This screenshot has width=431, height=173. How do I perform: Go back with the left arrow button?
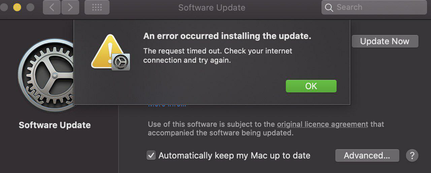[x=52, y=7]
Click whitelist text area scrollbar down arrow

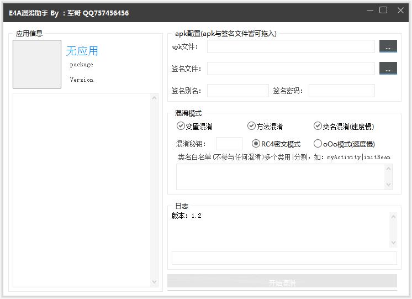coord(388,185)
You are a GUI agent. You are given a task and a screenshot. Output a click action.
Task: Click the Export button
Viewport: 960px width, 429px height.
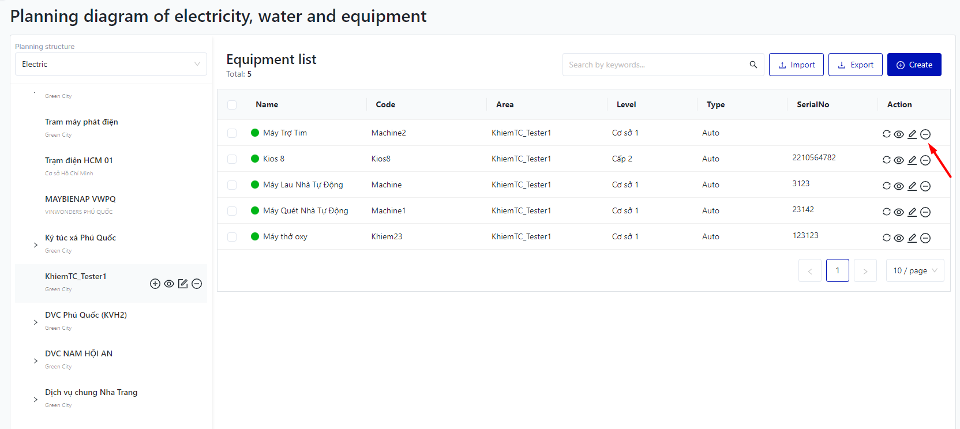click(855, 65)
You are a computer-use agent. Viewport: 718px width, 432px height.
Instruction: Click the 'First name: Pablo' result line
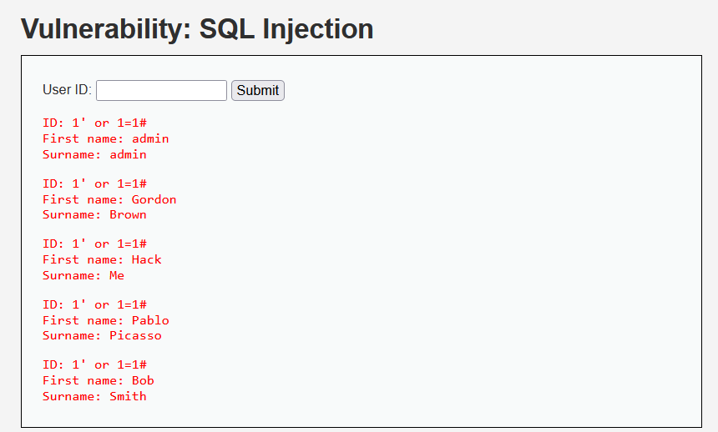tap(106, 320)
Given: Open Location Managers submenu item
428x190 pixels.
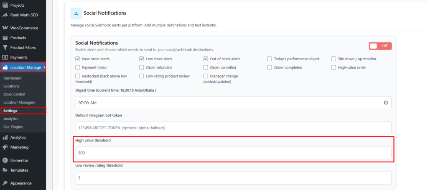Looking at the screenshot, I should [x=19, y=102].
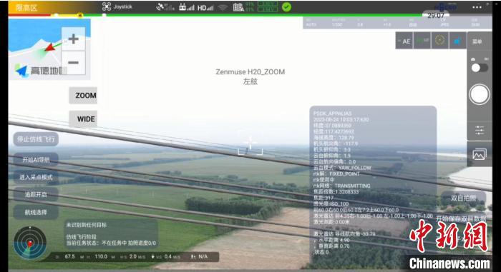
Task: Click the map zoom in plus button
Action: pos(74,39)
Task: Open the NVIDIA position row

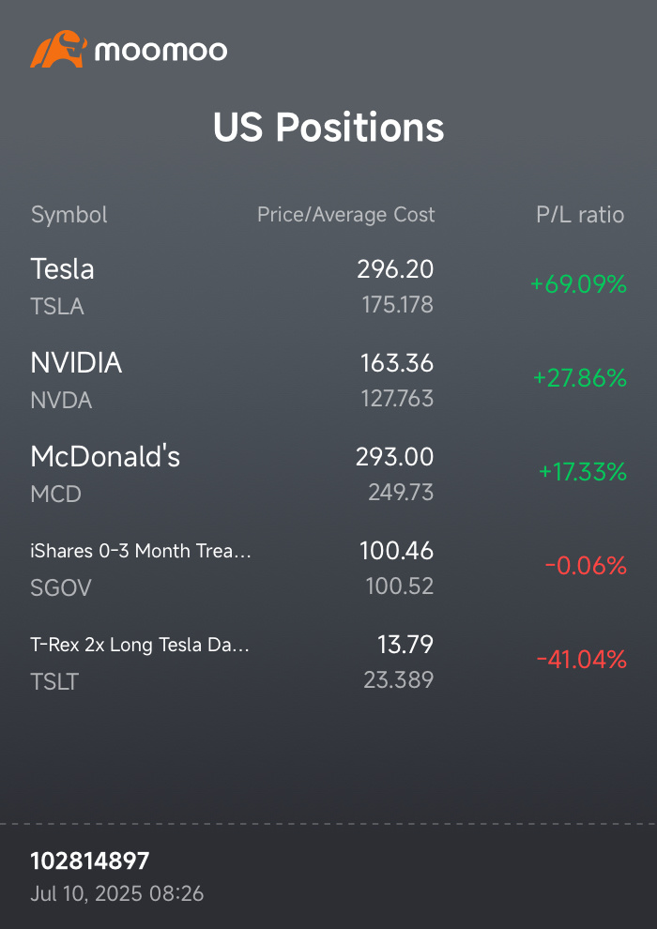Action: coord(329,380)
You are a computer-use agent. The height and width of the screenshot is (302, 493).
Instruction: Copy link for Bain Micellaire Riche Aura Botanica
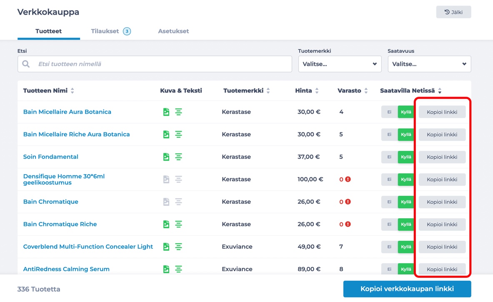[x=442, y=135]
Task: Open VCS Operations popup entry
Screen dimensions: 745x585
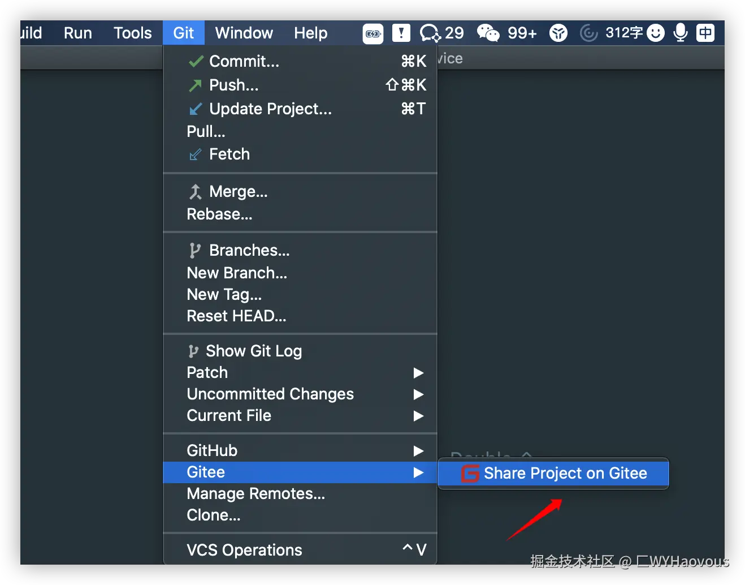Action: [x=244, y=550]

──────────

### Task to complete
For the word "computer", find all matching lines in the entries above and copy them out.

### Expected output
You are a computer-use agent. Viewport: 718px width, 432px height.
You are a computer-use agent. The height and width of the screenshot is (302, 493).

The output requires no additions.